The film I was ready to be unimpressed with, is, in brief, about a 50-year-old Jane Fonda-esque exercise video star named Elisabeth Sparkle (Demi Moore), who takes an illicit drug called “The Substance” that allows her to spend seven out of 14 days in the body of a younger version of herself (Margaret Qualley). Sparkle abuses the drug, of course, which leads to the extreme deterioration of her body.
Even in my overly analytical state, I was ultimately, and thankfully (isn’t it nice to enjoy things?), won over by The Substance, and I can pinpoint the exact moment when it happened: Sparkle, in her 50-year-old form, is attempting to go on a date but cannot bring herself to leave her apartment. She keeps returning to the mirror, reapplying makeup and upping the ante of her outfit to be first more and then less revealing. Finally, in lipstick and a cleavage-covering scarf, she puts her hand on the doorknob, but like poor Lot’s wife, she turns back. Leering through the penthouse window is a comically large billboard featuring her younger replacement in a cut-out pink leotard. The billboard is so absurdly imposing that it could only have been intentionally absurd. I felt as if I were locking eyes with writer, director, and co-producer Coralie Fargeat: I had to surrender my defenses; I saw what she was doing.
Again, I am among the majority of viewers who thought The Substance was “good” (though I do not think it earned its two-hour-twenty-minute runtime). That said, I’m no arbiter of taste, and I’m willing to take in opinions counter to mine. Maybe there’s something I missed or an argument that might allow me to see the art anew. True to form, the internet had no problem delivering adverse takes.
The first review I’ll reference here appeared in Slate and is written by Dana Stevens; the second is by Emily Gould for The Cut. Both writers felt the same about The Substance: They hated it.
Neither piece of criticism convinced me fully of its writer’s central objections, but Stevens put up a good fight. She acknowledges that The Substance “evokes… all enduring classics of the horror genre,” and is backed by relevant references to that point, though she ultimately concludes that the film disappoints in terms of “intellectual heft.”
“After two hours and 20 minutes of flamboyantly repulsive variations on this well-worn theme, even the strongest-stomached and most feminist of viewers could be excused for muttering, We get it already,” Stevens writes.
Personally, I saw the film’s knock-you-over-the-head symbolism and plot simplicity as purposeful; fablistic rather than realistic—a response that Stevens deftly anticipates, when she writes “Fans of The Substance may object that her bluntness is a deliberate style choice, and the filmmaker would no doubt agree.”
I am interested in criticism as an investigation of choices.
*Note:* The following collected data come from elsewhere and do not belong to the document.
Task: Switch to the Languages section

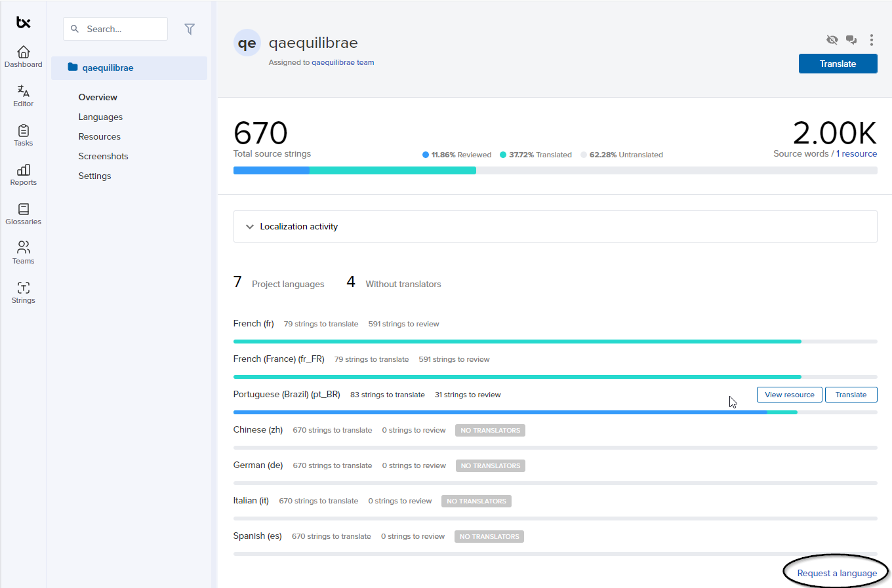Action: tap(100, 117)
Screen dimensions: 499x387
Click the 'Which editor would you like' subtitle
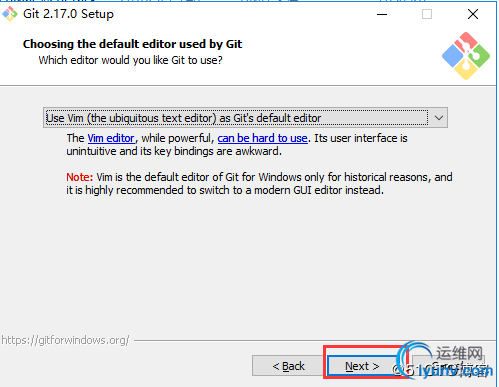(x=130, y=60)
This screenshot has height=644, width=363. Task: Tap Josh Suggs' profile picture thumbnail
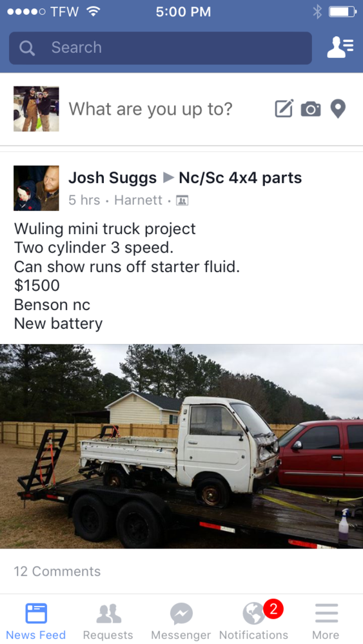(x=36, y=188)
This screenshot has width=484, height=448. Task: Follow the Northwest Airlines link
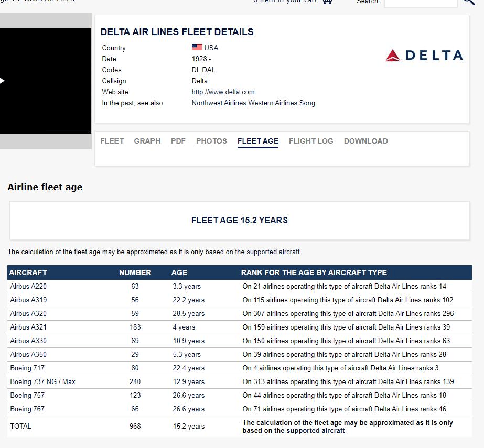[218, 103]
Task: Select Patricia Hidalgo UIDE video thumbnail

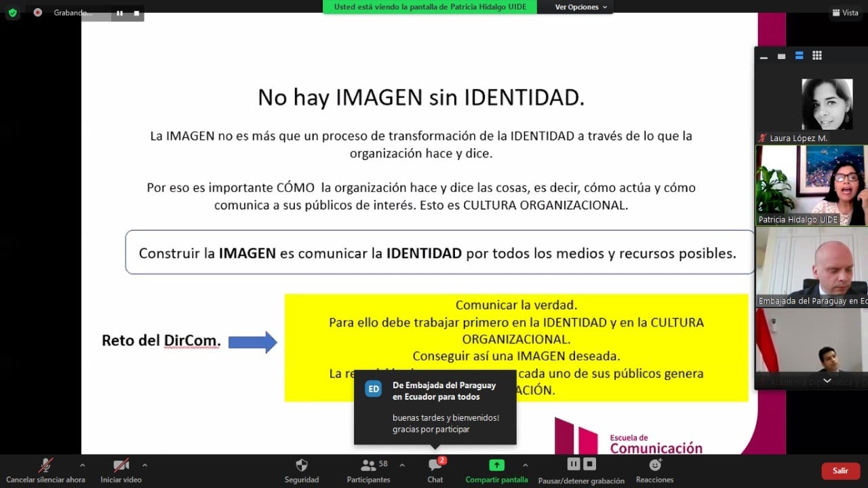Action: point(811,185)
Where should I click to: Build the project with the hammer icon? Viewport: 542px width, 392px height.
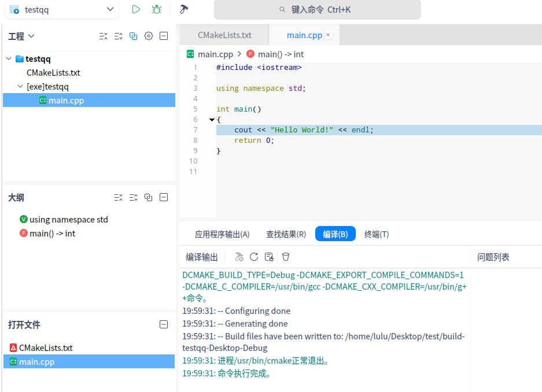coord(184,9)
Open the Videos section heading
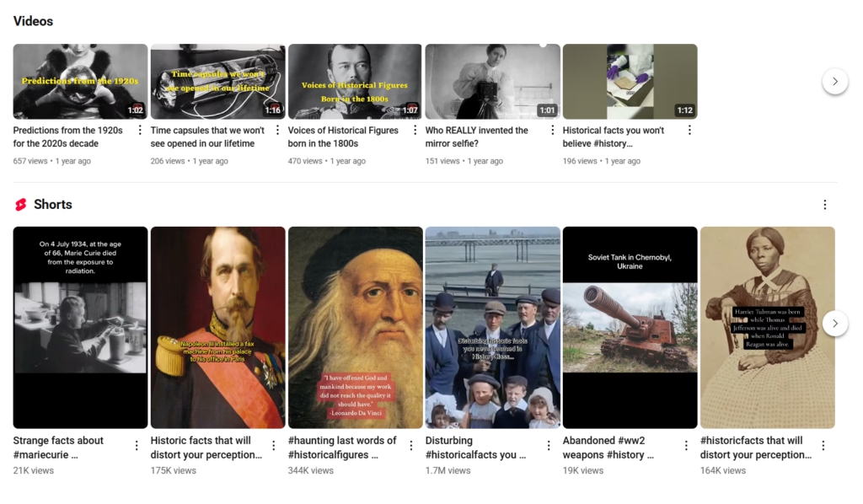The width and height of the screenshot is (863, 504). pyautogui.click(x=33, y=21)
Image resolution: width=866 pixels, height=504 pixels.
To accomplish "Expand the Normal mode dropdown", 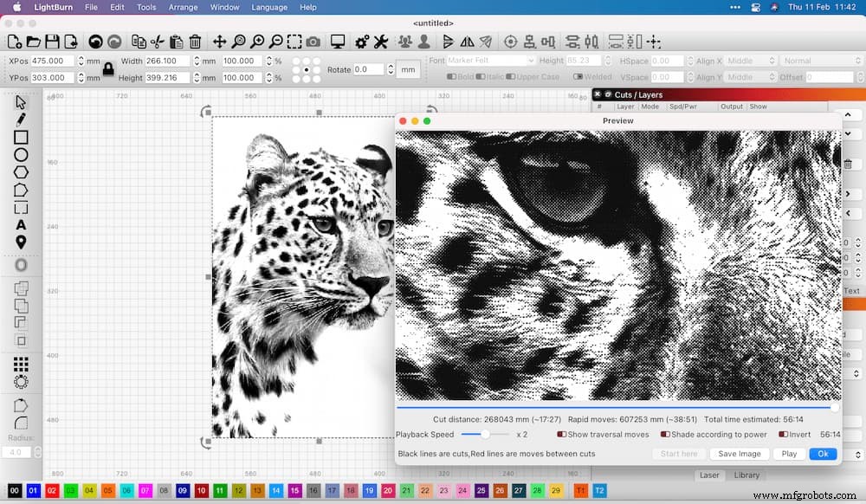I will [x=821, y=60].
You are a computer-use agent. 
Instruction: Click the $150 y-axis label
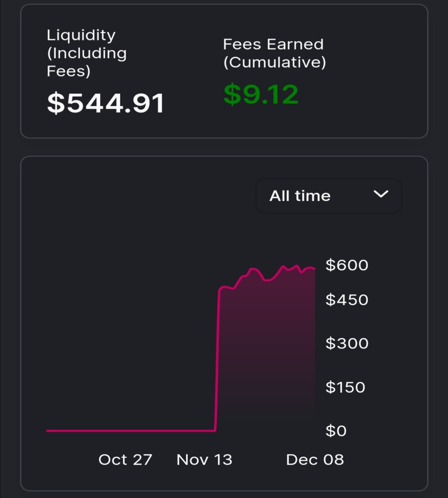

Stevens attempted to view the film from a perspective beyond her own; she sought to understand the director and writer’s intent, and based her judgment of the film’s merit on a range of externalities and viewpoints.
Gould’s article, on the other hand, does none of that. Instead, she comes to the ironic conclusion that because Demi Moore is “one of the most beautiful 62-year-olds on the planet” it’s not believable that she would “sacrifice everything to allow a glistening Margaret Qualley to burst forth from [her] spinal column.” She ignores, or is oblivious to, the fact that it is precisely because people think that Moore/Sparkle is so beautiful that she is willing to risk everything to maintain such acclaim.
Several times, Gould asserts that Moore/Sparkle—because, in talking about Sparkle, we’re also entering into a meta-narrative about the famous woman playing her—“looks fantastic,” and that, naked, “she looks great, thin and lithe with preternaturally pert boobs and just the tiniest bit of normal-human ass-sag.” Why, oh why, Gould asks, would someone whom I believe to be so beautiful, take such a massive risk? In making her point, I argue that Gould becomes a real-life representative of the capricious, culturally ingrained beauty standards the film attempts to puncture.
If I understand her argument correctly, Gould doesn’t find the film believable partly because she doesn’t see how someone like Moore/Sparkle could consider herself ugly. She wanted more realistic proof that Elisabeth Sparkle is aging: “What a thoroughly chilling—because familiar—moment it would have been to have Elisabeth notice some minor change in her pristine appearance, a stray, unruly gray chin hair or the shock of a vein protruding on an otherwise smooth thigh?”
Sure, Sparkle looks in the mirror all the time in The Substance, and the reflection, to the vast majority of us, is stunning. But her beauty has never been a matter of the image in the literal mirror. The reality of her beauty lies in the amorphous, conceptual world of public opinion—a warped mirror. Gould seems to forget that there is no such thing as beauty; that Demi Moore is “beautiful,” is a subjective opinion, as absurd as that may seem. Without getting too existential about it, beauty doesn’t exist in the same way that a cup or a chair exists (I’m not going to go so far into existentialism as to question the reality of objects); it’s a concept that humans have invented and reinvented over time. When Sparkle is being showered with praise for her beauty, she believes that she is beautiful. When her producer Harvey (played by the magnificently disgusting Dennis Quaid), fires her from her job for being too old, she believes that she is too old. When she overhears Harvey saying that she’s washed up, in her world that means, definitively, that she is washed up, because what men like Harvey have said about her has always been the pivot upon which her success, and her life, depends.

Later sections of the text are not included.